Please revise all of the entries below, changing every "Screen dimensions" to "Display size" and leaving everything else unchanged.

****************

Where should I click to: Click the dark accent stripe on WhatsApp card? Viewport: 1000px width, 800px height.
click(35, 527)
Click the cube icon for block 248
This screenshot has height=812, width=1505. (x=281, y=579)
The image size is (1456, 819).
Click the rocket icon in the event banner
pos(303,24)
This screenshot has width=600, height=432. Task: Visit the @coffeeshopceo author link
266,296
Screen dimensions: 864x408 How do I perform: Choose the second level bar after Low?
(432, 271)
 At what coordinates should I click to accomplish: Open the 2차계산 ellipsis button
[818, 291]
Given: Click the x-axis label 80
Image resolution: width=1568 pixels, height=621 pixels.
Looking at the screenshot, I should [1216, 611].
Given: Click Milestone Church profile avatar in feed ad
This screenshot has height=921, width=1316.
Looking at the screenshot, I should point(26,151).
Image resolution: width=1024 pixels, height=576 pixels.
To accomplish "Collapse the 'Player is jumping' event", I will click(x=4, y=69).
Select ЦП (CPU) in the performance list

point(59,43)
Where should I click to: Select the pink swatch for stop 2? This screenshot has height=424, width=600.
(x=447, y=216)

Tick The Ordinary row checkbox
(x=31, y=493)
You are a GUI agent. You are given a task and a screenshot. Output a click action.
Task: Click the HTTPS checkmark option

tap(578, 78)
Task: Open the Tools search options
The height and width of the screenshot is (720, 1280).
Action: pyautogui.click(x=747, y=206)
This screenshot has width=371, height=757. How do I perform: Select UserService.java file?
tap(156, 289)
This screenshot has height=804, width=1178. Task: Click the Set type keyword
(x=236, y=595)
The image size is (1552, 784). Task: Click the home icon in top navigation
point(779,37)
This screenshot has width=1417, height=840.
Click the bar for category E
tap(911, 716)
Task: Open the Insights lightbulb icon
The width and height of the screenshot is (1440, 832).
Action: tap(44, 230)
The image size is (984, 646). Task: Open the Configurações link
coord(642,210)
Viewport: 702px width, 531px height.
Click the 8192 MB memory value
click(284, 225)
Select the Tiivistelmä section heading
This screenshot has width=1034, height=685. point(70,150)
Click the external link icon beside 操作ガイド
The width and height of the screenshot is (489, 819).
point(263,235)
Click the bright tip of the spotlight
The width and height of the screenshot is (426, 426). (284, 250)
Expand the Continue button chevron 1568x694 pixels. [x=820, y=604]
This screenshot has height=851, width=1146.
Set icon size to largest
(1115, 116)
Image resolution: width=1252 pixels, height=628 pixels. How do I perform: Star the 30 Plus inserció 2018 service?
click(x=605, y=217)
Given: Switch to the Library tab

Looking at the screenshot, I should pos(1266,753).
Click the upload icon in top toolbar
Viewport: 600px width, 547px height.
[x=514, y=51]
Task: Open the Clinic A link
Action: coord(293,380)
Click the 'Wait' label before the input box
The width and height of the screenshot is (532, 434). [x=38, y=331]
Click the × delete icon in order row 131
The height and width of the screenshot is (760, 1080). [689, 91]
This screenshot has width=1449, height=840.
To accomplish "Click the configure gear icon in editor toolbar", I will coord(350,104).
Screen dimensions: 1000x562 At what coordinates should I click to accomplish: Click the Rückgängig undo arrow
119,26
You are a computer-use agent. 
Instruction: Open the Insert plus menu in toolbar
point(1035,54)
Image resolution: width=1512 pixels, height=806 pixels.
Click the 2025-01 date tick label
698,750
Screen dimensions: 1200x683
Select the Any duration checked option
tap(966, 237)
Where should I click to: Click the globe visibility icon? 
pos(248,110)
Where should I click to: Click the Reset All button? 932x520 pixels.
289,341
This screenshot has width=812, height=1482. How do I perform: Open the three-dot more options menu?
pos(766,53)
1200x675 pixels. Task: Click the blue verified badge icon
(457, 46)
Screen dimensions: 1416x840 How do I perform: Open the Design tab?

****************

* **Reply**
Where should I click to: Click the dark accent stripe on WhatsApp card? Viewport: 1000px width, 800px height.
click(35, 527)
Click the cube icon for block 248
This screenshot has height=812, width=1505. (x=281, y=579)
The image size is (1456, 819).
Click the rocket icon in the event banner
pos(303,24)
This screenshot has width=600, height=432. Task: Visit the @coffeeshopceo author link
266,296
Display size: 864x408 How do I perform: Choose the second level bar after Low?
(432, 271)
 At what coordinates should I click to accomplish: Open the 2차계산 ellipsis button
[818, 291]
Given: Click the x-axis label 80
Image resolution: width=1568 pixels, height=621 pixels.
Looking at the screenshot, I should [1216, 611].
Given: Click Milestone Church profile avatar in feed ad
This screenshot has height=921, width=1316.
Looking at the screenshot, I should point(26,151).
Image resolution: width=1024 pixels, height=576 pixels.
To accomplish "Collapse the 'Player is jumping' event", I will click(x=4, y=69).
Select ЦП (CPU) in the performance list

point(59,43)
Where should I click to: Select the pink swatch for stop 2? This screenshot has height=424, width=600.
(x=447, y=216)

Tick The Ordinary row checkbox
(x=31, y=493)
You are a GUI agent. You are given a task and a screenshot. Output a click action.
Task: Click the HTTPS checkmark option

tap(578, 78)
Task: Open the Tools search options
The height and width of the screenshot is (720, 1280).
Action: pyautogui.click(x=747, y=206)
This screenshot has width=371, height=757. How do I perform: Select UserService.java file?
tap(156, 289)
This screenshot has height=804, width=1178. Task: Click the Set type keyword
(x=236, y=595)
The image size is (1552, 784). Task: Click the home icon in top navigation
point(779,37)
This screenshot has width=1417, height=840.
Click the bar for category E
tap(911, 716)
Task: Open the Insights lightbulb icon
The width and height of the screenshot is (1440, 832).
Action: tap(44, 230)
The image size is (984, 646). Task: Open the Configurações link
coord(642,210)
Viewport: 702px width, 531px height.
Click the 8192 MB memory value
click(284, 225)
Select the Tiivistelmä section heading
This screenshot has width=1034, height=685. point(70,150)
Click the external link icon beside 操作ガイド
The width and height of the screenshot is (489, 819).
point(263,235)
Click the bright tip of the spotlight
The width and height of the screenshot is (426, 426). (284, 250)
Expand the Continue button chevron 1568x694 pixels. [x=820, y=604]
This screenshot has height=851, width=1146.
Set icon size to largest
(1115, 116)
Image resolution: width=1252 pixels, height=628 pixels. How do I perform: Star the 30 Plus inserció 2018 service?
click(x=605, y=217)
Given: Switch to the Library tab

Looking at the screenshot, I should pos(1266,753).
Click the upload icon in top toolbar
Viewport: 600px width, 547px height.
[x=514, y=51]
Task: Open the Clinic A link
Action: coord(293,380)
Click the 'Wait' label before the input box
The width and height of the screenshot is (532, 434). [x=38, y=331]
Click the × delete icon in order row 131
The height and width of the screenshot is (760, 1080). [689, 91]
This screenshot has width=1449, height=840.
To accomplish "Click the configure gear icon in editor toolbar", I will coord(350,104).
Display size: 1000x562 At what coordinates should I click to accomplish: Click the Rückgängig undo arrow
119,26
You are a computer-use agent. 
Instruction: Open the Insert plus menu in toolbar
point(1035,54)
Image resolution: width=1512 pixels, height=806 pixels.
Click the 2025-01 date tick label
698,750
Display size: 1200x683
Select the Any duration checked option
tap(966, 237)
Where should I click to: Click the globe visibility icon? 
pos(248,110)
Where should I click to: Click the Reset All button? 932x520 pixels.
289,341
This screenshot has width=812, height=1482. How do I perform: Open the three-dot more options menu?
pos(766,53)
1200x675 pixels. Task: Click the blue verified badge icon
(457, 46)
Display size: 1416x840 How do I perform: Open the Design tab?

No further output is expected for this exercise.